Tuesday, 18 June 2013

Miscellany

An update on a jumble of matters following discussions with various parties:

1. In all likelihood there will be two more campaigns by Aggregate Industries at Marshbroadmoor for locals to enjoy, this summer and now probably next summer as well, with material processed at Blackhill as before. Quarrying at Venn Ottery will be put on hold whilst these campaigns proceed.

2. The Environment Agency has delineated a Special Protection Zone for the Holly Ball water source, just north of Straitgate, that supplies some of Escot and a number of other houses. This follows the introduction of an SPZ to safeguard Cadhay water supplies, and again shows the importance of groundwater in the area.

3. DCC has again confirmed to us that officers would not support a proposal that involved processing Straitgate material at Blackhill, a site which the council wishes to see restored. Permission currently runs until 2016, and only for the importation of material from Venn Ottery and Marshbroadmoor. Of course, this doesn't stop AI from applying for an extension to process material from Straitgate, should they get permission here - however unsustainable and commercially nonsensical that might seem, but AI has also indicated to us that it too thinks approval for such a plan would be unlikely.

4. Having considered moving from Blackhill to Hillhead five years ago, there is currently no talk of AI siting any fixed processing plant at Hillhead, despite the bagging plant plans. Any working out of the remaining reserves at Hillhead is likely to be on a campaign basis using mobile plant. The bagged aggregate that AI had stored without permission at Hillhead has been moved in the interim to Greendale Barton, near Woodbury Salterton.

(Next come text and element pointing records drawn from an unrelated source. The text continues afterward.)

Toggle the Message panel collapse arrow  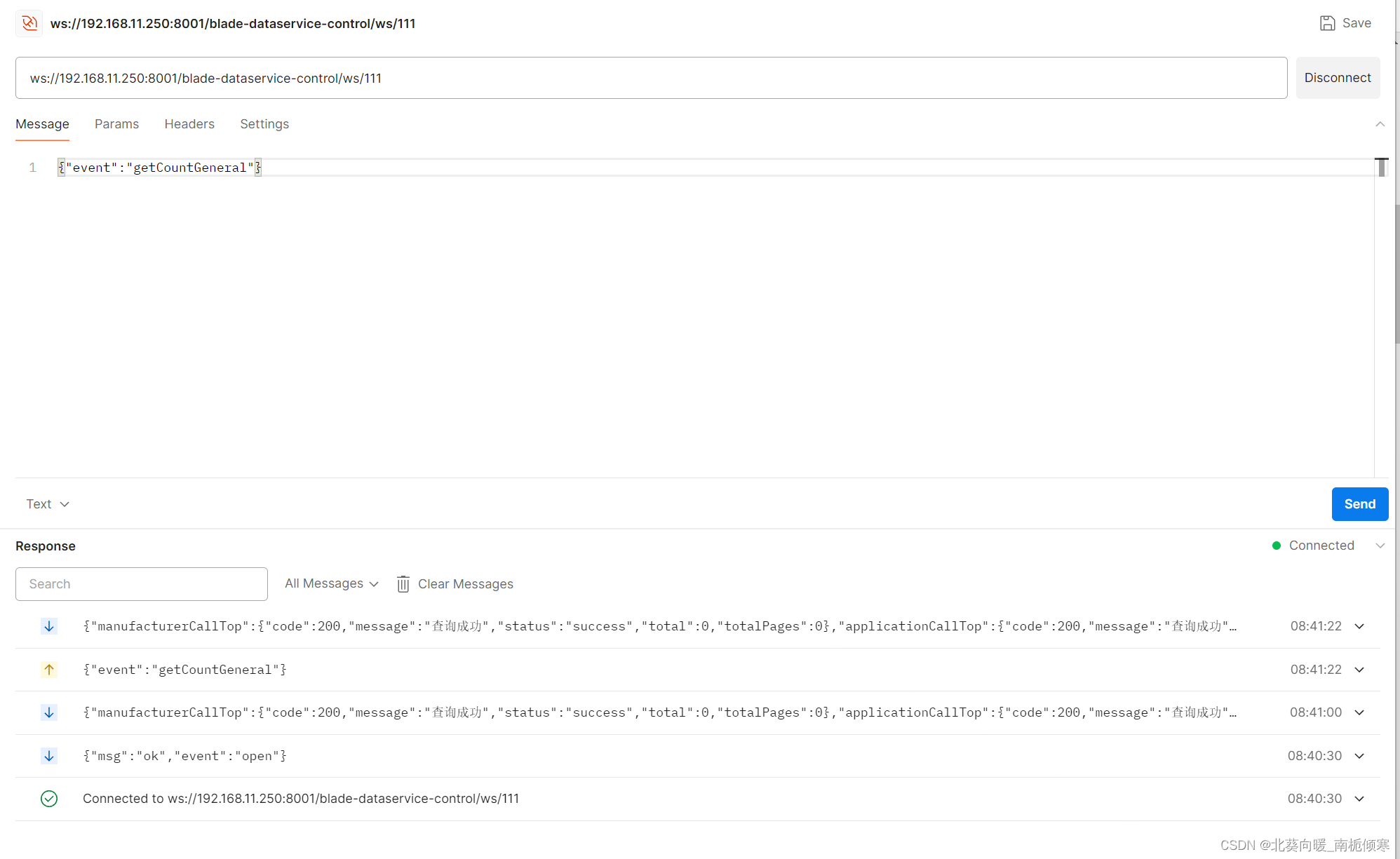(1380, 124)
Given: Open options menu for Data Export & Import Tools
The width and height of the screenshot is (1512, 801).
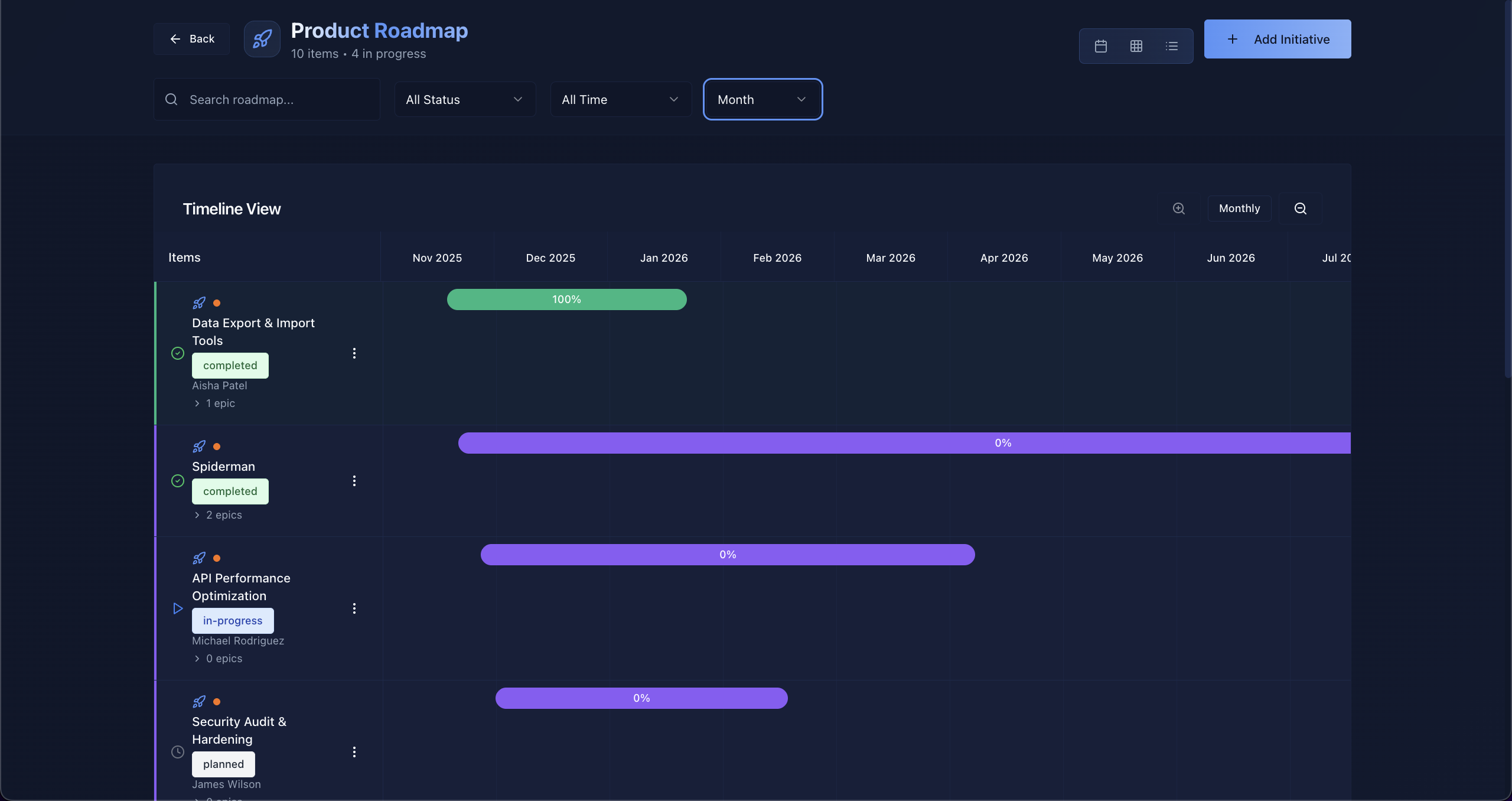Looking at the screenshot, I should tap(354, 353).
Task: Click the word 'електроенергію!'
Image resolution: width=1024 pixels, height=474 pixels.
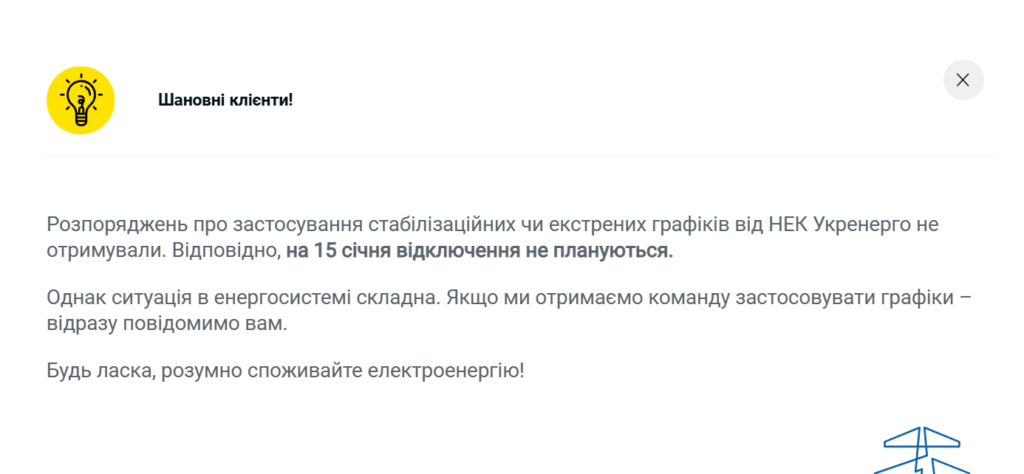Action: (x=446, y=371)
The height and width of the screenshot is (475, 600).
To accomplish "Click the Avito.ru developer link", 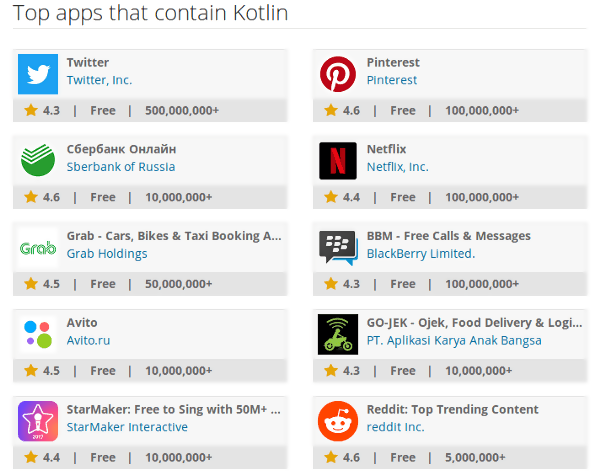I will [88, 341].
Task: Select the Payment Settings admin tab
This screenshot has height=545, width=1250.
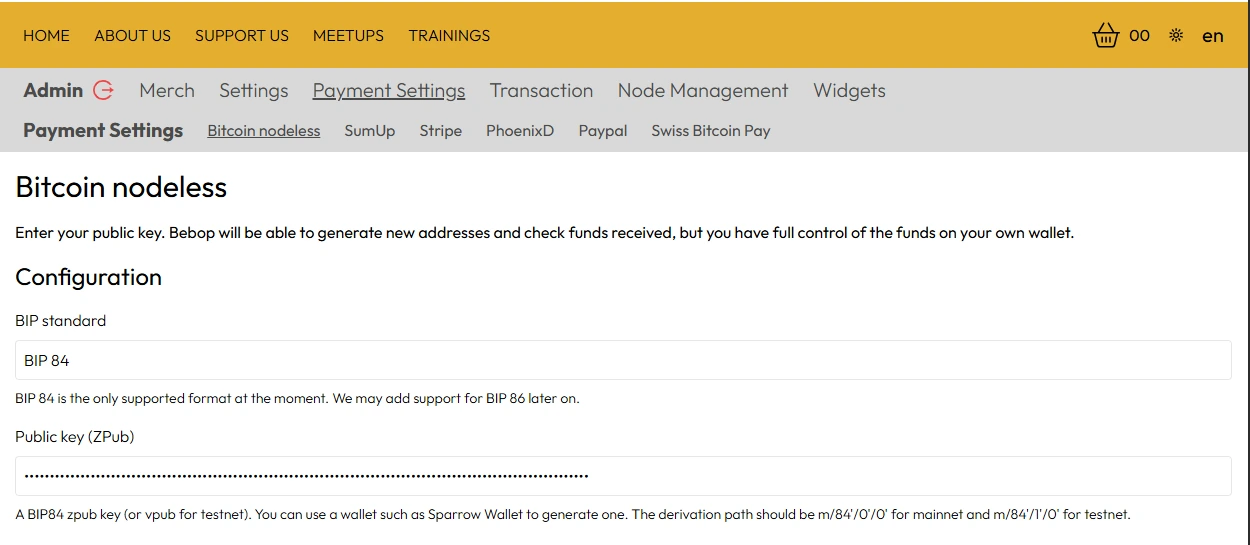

5. Devon's Minerals Plan is currently on hold, still awaiting AI to demonstrate that Straitgate can be relied upon as a sound and appropriate Preferred Site - specifically that the water issues are surmountable and a realistic scheme of working possible, notwithstanding objections from statutory consultees. Having missed several deadlines to supply this information to DCC, AI is only now discovering the complexities of the site - a site it's owned since 1965.

It is ironic that it is AI delaying DCC. It is after all the MPA, AI's trade body, that persistently and vociferously complains that "Most mineral plans are out of date - at the end of January 2013, less than 50% [of] mineral planning authorities in England had an adopted Core Strategy and six had not even started the process". If Devon's anything to go by, mineral companies dragging their feet may also be to blame. To ruin an idiom: people who live in quarries shouldn't throw stones.